* _SELECTED PASSAGE_:
━━━━━━━━━━

The Sport version of the worlds best 4 x 4 vehicle has now been with us since 2005 and sells by the bucket load. And so it should. It has all the characteristics of the full-fat Range Rover but is lighter, shorter and quicker. What’s not to like?
For me the only complaint l have ever had was the loss of the spilt tailgate and therefore the loss of the convenient seat that presented itself when one suddenly found oneself at a point to point meeting or a grouse shoot. If that has not happened to you, you need to get out more.
The new Sport finally comes with the optional seven seats and with a weight saving of 400kg, it is agile. Off road, it does the business with the ability to wade through 85cm of water and has a far greater axle articulation and wheel travel than its rivals.
There are two diesel options – the potent 292bhp SDV6 and an interesting new diesel hybrid – alongside a deranged 5.0-litre supercharged petrol V8 that makes 510bhp and will propel the RRS to 60mph in five seconds flat. Too slow for you? Enter the SVR, whose 550bhp output cuts this to just 4.5 seconds. The SVR is the product of JLR’s Special Vehicle Operations division and is for the totally mental, LA rappers and Saudi princes – and me. Who on earth would not want the finest 4×4 in the world that’s capable of 62mph in 4.5 seconds, will go onto 162 mph and will lap the Nurburgring in 8 minutes and 14 seconds – the fastest ever recorded time of a standard SUV. It will cost you just south of £100,000 but that might just be the best 100 grand you ever spent.
All engines use an eight-speed auto that offers a smooth and progressive drive and for a heavy seven-seat SUV, its composure on twisty B-roads is quite baffling. There are lots of computer gizmos working away to keep it stable and flat (ish) in the bends but you just don’t know any of this is going on even though there are sensors firing information to the main computer 500 times per second.

━━━━━━━━━━

* _EXTRACTED INFORMATION_:
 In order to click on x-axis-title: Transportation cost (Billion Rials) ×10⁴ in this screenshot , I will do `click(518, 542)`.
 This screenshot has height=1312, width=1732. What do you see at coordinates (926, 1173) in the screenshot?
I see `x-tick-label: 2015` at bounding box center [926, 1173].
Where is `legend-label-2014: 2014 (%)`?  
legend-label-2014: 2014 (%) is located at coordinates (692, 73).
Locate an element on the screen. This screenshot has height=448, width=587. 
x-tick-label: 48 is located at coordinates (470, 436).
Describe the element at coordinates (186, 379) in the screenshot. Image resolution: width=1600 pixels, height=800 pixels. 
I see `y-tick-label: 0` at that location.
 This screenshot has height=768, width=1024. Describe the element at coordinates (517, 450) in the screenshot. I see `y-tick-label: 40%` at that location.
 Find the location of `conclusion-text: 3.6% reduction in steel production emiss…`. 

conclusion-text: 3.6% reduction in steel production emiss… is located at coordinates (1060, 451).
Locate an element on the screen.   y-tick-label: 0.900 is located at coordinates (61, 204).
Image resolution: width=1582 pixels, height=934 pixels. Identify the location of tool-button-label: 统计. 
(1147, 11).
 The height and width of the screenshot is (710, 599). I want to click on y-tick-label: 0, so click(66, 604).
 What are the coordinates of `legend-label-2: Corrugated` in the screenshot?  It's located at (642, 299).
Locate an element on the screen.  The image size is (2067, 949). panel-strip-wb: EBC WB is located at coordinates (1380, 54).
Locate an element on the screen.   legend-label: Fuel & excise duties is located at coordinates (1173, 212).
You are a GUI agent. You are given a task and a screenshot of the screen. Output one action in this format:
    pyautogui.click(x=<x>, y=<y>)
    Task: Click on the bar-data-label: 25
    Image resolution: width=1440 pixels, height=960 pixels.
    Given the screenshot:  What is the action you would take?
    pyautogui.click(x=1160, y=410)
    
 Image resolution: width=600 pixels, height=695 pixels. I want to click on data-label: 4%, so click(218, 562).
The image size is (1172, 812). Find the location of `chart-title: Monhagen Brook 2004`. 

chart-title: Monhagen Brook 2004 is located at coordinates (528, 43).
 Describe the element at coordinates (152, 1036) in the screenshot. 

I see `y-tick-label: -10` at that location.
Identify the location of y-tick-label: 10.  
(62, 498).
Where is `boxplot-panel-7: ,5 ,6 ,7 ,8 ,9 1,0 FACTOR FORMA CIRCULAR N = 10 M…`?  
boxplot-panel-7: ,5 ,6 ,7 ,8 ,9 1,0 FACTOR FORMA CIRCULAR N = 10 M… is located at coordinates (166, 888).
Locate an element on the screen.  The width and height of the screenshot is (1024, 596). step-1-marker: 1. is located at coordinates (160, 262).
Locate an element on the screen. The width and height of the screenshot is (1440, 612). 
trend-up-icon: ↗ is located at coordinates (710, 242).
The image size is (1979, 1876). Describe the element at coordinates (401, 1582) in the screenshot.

━━━━━━━━━━

* _EXERCISES_:
[1] Retype the entries starting at the line that contains "Identify the location of y-tick-label: 10." and ending at the line that contains "coordinates (160, 262).", including both of those lines.
[2] Continue the Range Rover Sport review from its last sentence.

* _TASK-BY-TASK RESULTS_:
[1]
Identify the location of y-tick-label: 10.  
(62, 498).
Where is `boxplot-panel-7: ,5 ,6 ,7 ,8 ,9 1,0 FACTOR FORMA CIRCULAR N = 10 M…`?  
boxplot-panel-7: ,5 ,6 ,7 ,8 ,9 1,0 FACTOR FORMA CIRCULAR N = 10 M… is located at coordinates (166, 888).
Locate an element on the screen.  The width and height of the screenshot is (1024, 596). step-1-marker: 1. is located at coordinates (160, 262).

[2]
The interior is lavish and sumptuous and leaves you wanting from nothing. You climb ‘up’ into all Range Rovers of course and once there you are rewarded with a superb seating position and swathes of wood and leather. The SatNav, as in all JLR models, is touch screen and l find this highly useable and the Sport is the first Landie to offer a colour head-up display. If l didn’t have a house l would be more than happy to live in here. TV, great sounds, electric leather seats, air conditioning, a Champagne fridge, full Bluetooth connectivity – hell, scrap that, l will move in here as it is better equipped than my house.
The majority of UK buyers will go for the V6 diesel as it will return 38 mpg but to do this is to totally miss the point. This car was built to be a V8. It needs a V8 to bring it alive and to releases the inner monster that lies beneath. To purchase the V6, although very good indeed, is like being in bed with Heidi Klum and playing dominoes – really, quite a waste of a great opportunity.
It is impeccable on the motorway and 2000 miles in one session would be a breeze, A and B roads are a blast and off-road, it will be pulling other mud pluggers out of ditches all day long.
Both the Range Rover and the Sport are consummate professionals and it is tough to know how they could be bettered. In that mythical 7-car fantasy garage, there would have to be a place for the Range Rover Sport and if you can afford seven garages and the price of seven cars, then go mental and buy the SVR – you would never regret it. If it’s good enough for Bond, it’s good enough for me.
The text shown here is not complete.